The Top Three Countries With Low Interest Rates
Many countries adopted low-interest rates starting May 2015. These measures were taken to ensure economic growth despite the fear of failure. The following low-interest rates were set by Central Banks in 2015 for loans to commercial and depository banks in the event of fund shortages. The country that tops the list with the lowest interest rate in 2015 was Ukraine at -13.1%. Ukraine’s Central Bank lowered its interest again to boost the economy and stabilize prices. Second is Sierra Leone with a low-interest rate of -5.7%. The Monetary Policy Committee of the Bank of Sierra Leone decides the current interest rates in the country. Third is Zambia with a low-interest rate of 0.3%. The Bank of Zambia lowered interest rates again to control inflation after its currency dropped half of its value. Falling copper prices and drought took its toll.
The Other Countries Offering Low Interest Rates
The fourth is Egypt with a low-interest rate of 0.6%. The fear of imported inflation and international food prices fluctuations drove Egypt’s Central Bank to lower interest rates again. Fifth is Macao with a low-interest rate of 0.8%. The Macau Monetary Authority decides on the current interest rates. Low inflation rates resulted in low-interest rates.
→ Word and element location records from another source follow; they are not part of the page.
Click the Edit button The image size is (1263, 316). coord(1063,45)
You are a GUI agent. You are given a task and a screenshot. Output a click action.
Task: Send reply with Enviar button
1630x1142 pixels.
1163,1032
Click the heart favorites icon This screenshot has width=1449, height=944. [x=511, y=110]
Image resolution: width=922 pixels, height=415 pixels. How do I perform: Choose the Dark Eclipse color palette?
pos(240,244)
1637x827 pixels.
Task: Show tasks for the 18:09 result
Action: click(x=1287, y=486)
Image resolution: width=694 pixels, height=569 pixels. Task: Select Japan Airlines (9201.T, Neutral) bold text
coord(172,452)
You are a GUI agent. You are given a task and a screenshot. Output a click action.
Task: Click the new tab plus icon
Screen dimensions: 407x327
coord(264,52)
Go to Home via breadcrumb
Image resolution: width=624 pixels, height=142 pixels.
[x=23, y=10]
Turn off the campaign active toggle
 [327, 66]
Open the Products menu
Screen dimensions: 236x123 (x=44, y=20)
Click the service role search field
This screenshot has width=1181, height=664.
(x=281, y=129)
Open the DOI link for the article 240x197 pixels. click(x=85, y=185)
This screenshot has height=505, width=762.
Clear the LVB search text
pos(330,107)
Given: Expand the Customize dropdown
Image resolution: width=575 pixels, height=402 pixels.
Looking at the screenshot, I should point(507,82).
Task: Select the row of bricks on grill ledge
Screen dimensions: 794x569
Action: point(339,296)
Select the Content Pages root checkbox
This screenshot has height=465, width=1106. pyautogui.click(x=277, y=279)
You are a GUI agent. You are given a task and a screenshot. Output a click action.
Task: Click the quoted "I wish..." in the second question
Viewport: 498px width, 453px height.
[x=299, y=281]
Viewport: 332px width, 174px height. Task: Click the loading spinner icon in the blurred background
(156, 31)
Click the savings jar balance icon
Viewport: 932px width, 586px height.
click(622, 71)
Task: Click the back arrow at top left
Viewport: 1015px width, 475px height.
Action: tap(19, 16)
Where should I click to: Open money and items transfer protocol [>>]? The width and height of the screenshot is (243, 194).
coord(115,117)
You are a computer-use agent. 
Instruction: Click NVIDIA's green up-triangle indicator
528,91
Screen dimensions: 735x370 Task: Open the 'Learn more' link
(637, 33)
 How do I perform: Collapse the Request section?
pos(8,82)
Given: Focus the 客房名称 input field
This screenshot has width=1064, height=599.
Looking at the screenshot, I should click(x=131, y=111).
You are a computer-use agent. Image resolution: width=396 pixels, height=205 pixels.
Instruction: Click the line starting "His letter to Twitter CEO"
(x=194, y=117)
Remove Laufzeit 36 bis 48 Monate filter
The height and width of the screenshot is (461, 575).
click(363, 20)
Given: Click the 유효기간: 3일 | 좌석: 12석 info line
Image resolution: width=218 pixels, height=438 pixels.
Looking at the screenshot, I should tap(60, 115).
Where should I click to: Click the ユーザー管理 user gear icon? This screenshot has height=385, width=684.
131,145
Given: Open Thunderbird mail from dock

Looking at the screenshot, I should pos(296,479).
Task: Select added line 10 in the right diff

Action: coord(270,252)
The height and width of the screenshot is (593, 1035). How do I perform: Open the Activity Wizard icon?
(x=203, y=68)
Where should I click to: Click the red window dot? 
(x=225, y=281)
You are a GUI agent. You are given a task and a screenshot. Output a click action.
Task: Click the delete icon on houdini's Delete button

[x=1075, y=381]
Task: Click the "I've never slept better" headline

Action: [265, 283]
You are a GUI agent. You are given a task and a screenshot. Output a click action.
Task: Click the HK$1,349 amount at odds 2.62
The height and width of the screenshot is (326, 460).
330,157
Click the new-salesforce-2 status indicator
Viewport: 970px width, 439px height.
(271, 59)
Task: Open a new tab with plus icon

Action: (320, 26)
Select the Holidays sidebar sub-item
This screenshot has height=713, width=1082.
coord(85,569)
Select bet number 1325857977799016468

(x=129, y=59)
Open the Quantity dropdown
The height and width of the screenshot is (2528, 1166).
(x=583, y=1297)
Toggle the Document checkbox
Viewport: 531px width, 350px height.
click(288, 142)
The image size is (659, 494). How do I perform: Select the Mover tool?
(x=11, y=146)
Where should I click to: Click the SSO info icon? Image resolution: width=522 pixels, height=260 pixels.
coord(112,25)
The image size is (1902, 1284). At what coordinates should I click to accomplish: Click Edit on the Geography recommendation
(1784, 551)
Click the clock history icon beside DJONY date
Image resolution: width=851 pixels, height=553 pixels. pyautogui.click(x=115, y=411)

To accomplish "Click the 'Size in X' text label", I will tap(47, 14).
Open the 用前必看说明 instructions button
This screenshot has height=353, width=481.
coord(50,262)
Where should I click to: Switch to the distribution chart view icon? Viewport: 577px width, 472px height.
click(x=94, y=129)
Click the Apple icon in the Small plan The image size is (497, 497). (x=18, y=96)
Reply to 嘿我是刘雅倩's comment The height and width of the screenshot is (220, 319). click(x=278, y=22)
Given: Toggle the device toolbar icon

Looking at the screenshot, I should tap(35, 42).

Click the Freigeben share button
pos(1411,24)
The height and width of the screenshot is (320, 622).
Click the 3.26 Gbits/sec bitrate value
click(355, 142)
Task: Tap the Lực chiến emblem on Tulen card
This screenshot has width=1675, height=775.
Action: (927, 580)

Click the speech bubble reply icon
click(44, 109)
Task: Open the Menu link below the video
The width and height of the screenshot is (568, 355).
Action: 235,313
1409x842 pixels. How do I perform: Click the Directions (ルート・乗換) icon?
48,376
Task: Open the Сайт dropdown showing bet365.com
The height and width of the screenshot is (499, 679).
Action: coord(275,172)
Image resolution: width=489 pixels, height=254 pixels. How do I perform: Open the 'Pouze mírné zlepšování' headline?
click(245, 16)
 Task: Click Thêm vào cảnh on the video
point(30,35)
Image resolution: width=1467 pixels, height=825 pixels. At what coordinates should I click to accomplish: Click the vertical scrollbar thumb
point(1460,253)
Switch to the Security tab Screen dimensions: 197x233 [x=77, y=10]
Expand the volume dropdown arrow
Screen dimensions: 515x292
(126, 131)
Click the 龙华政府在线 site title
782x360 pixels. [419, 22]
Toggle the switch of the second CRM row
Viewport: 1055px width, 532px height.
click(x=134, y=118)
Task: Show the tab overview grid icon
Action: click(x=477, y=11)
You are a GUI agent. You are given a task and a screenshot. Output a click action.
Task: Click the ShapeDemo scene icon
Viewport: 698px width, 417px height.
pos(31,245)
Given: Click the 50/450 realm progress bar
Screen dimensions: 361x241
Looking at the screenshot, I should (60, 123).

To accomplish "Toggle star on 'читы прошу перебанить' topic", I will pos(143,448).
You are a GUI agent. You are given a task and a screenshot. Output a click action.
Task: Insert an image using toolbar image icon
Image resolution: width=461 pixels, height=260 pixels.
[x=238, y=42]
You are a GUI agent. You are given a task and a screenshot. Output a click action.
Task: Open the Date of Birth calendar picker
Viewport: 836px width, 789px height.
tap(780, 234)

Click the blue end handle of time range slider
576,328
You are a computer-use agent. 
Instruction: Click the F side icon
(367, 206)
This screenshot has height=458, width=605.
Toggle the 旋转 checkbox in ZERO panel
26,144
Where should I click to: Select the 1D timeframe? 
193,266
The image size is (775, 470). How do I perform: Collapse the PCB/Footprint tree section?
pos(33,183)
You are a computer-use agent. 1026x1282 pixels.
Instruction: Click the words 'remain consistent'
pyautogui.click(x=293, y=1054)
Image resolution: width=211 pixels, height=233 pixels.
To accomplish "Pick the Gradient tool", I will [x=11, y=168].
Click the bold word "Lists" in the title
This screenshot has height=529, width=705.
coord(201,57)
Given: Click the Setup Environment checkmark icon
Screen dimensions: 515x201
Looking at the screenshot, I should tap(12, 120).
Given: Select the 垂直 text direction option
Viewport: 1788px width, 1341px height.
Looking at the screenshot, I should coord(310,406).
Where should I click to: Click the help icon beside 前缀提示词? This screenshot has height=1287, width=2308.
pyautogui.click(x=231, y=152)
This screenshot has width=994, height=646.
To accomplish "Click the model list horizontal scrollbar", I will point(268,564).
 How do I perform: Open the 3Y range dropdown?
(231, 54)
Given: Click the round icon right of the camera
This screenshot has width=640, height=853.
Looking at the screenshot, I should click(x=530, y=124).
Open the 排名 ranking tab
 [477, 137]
Unemployment was also another factor. Sixth is Mexico with a low-interest rate of 0.9%. Banco de Mexico, the Central Bank of Mexico dictates the interest rates of the country. It tries to control inflation by maintaining purchasing power and providing currency to the nation. Seventh is Hong Kong with a low -interest rate of 1.0%. Low economic growth and Yuan depreciation initiated the move by the Monetary Authority. Eighth is Hungary with a low-interest rate of 1.1%. Slow economic growth and a need for price growth led the Central Bank of Hungary to lower interest rates. Ninth is Chile with a low-interest rate of 1.1%. Chile’s Central Bank lowered interest rates to stimulate the economy and attract investors. Tenth is South Korea with a low-interest rate of 1.3%. Korea’s Central Bank lowered interest rates to boost spending and attract investments.
Negative Interest Rates
Negative interest rates is a new development in the banking world that began in 2014 in Europe. This new crazy idea was to promote lending, encourage inflation, and stimulate the economy. A few central banks in key European cities started cutting key interest rates below zero in 2014. The Bank of Japan also adopted negative rates in 2016 followed by the European Central Bank in March 2016. Next to adopt the same measure were Denmark, Switzerland, and Sweden. In 2015, the US banking system was also considering adopting the same negative rates.